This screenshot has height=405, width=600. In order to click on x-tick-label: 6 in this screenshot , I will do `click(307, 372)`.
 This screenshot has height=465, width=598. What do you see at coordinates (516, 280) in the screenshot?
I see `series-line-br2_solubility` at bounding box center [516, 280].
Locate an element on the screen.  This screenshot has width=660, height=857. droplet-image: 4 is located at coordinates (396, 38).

--

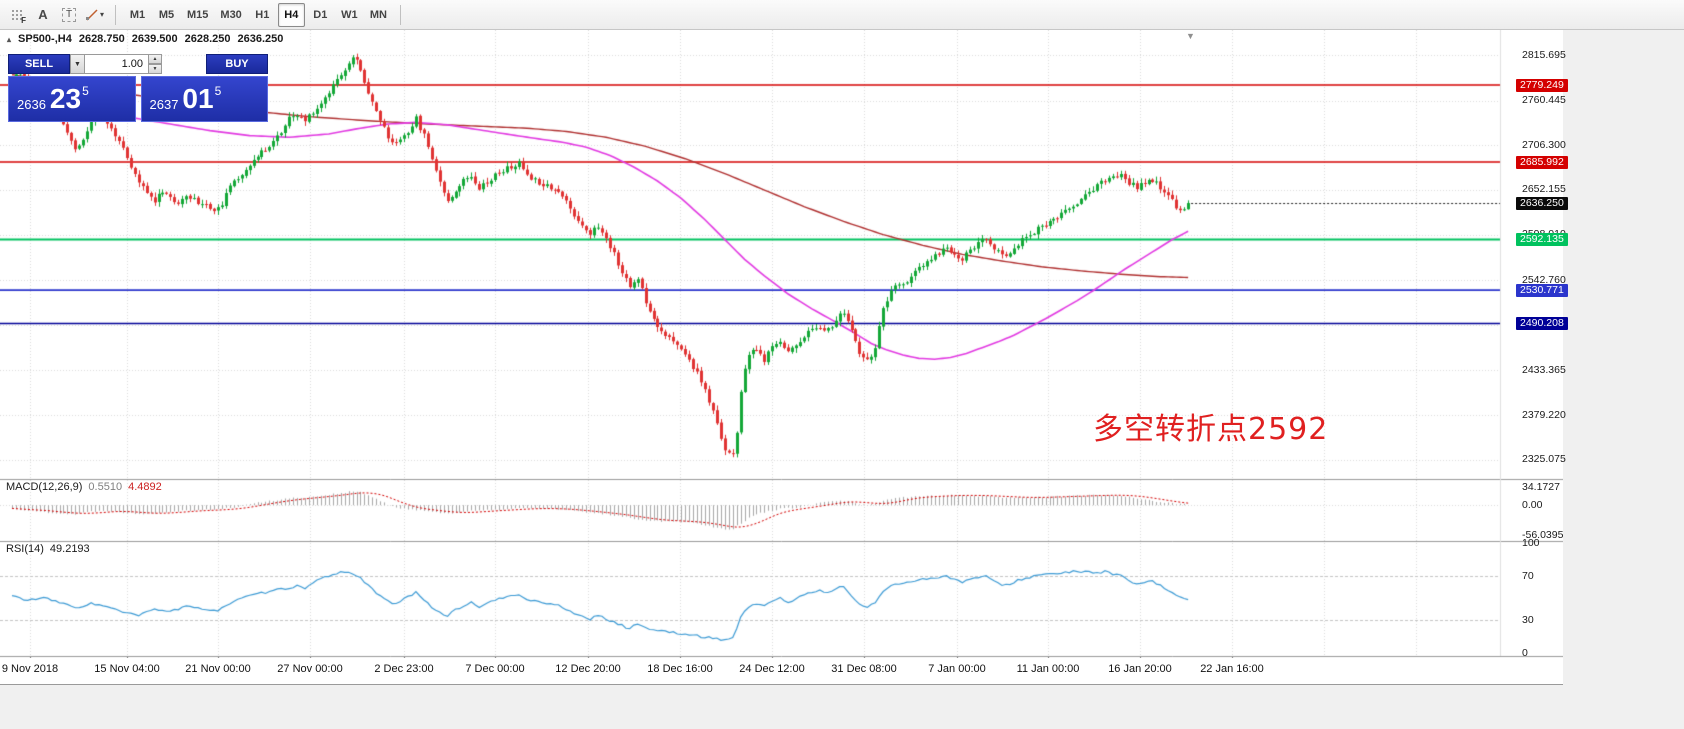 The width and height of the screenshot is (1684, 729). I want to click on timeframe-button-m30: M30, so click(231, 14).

**Work task**
Output the data from the line containing "This screenshot has height=405, width=600." down to the line containing "Locate an element", both included, as a Markdown table with the columns Row and Text, leaving out blank lines.

**Solution for this exercise**
| Row | Text |
|---|---|
| 1 | This screenshot has height=405, width=600. In order to click on x-tick-label: 6 in this screenshot , I will do `click(307, 372)`. |
| 2 |  This screenshot has height=465, width=598. What do you see at coordinates (516, 280) in the screenshot? |
| 3 | I see `series-line-br2_solubility` at bounding box center [516, 280]. |
| 4 | Locate an element on the screen.  This screenshot has width=660, height=857. droplet-image: 4 is located at coordinates (396, 38). |